- **About this task**: From the data below, repeat exactly the lines from the line with "The width and height of the screenshot is (249, 181)." to the line with "Click the rearmost", both included.

- **Data extracts**:

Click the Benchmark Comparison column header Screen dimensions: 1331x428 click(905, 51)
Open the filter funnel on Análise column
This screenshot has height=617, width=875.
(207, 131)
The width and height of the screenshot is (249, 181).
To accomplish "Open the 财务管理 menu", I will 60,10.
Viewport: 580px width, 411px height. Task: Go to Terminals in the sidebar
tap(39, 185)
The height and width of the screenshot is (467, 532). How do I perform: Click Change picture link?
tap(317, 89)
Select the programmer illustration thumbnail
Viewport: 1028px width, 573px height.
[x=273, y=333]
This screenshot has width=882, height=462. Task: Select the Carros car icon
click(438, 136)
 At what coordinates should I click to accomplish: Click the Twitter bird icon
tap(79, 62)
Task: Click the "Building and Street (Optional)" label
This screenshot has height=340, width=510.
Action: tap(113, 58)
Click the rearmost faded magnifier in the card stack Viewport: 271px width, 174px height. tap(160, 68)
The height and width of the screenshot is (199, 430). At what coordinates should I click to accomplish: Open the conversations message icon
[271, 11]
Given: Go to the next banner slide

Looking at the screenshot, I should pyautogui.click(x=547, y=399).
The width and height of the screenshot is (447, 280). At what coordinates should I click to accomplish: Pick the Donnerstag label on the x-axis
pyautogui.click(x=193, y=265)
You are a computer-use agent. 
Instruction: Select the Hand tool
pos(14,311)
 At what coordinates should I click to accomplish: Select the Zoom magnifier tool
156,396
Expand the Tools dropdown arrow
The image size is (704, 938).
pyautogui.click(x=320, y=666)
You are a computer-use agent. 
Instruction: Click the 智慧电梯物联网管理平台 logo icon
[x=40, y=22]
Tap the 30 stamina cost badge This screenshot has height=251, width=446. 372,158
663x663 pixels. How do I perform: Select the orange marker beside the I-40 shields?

- **Output of the task**:
The width and height of the screenshot is (249, 181).
To accomplish "Open the 财务管理 menu", I will 60,10.
Viewport: 580px width, 411px height. Task: Go to Terminals in the sidebar
tap(39, 185)
The height and width of the screenshot is (467, 532). How do I perform: Click Change picture link?
tap(317, 89)
Select the programmer illustration thumbnail
Viewport: 1028px width, 573px height.
[x=273, y=333]
This screenshot has width=882, height=462. Task: Select the Carros car icon
click(438, 136)
 At what coordinates should I click to accomplish: Click the Twitter bird icon
tap(79, 62)
Task: Click the "Building and Street (Optional)" label
This screenshot has height=340, width=510.
Action: tap(113, 58)
Click the rearmost faded magnifier in the card stack Viewport: 271px width, 174px height. tap(160, 68)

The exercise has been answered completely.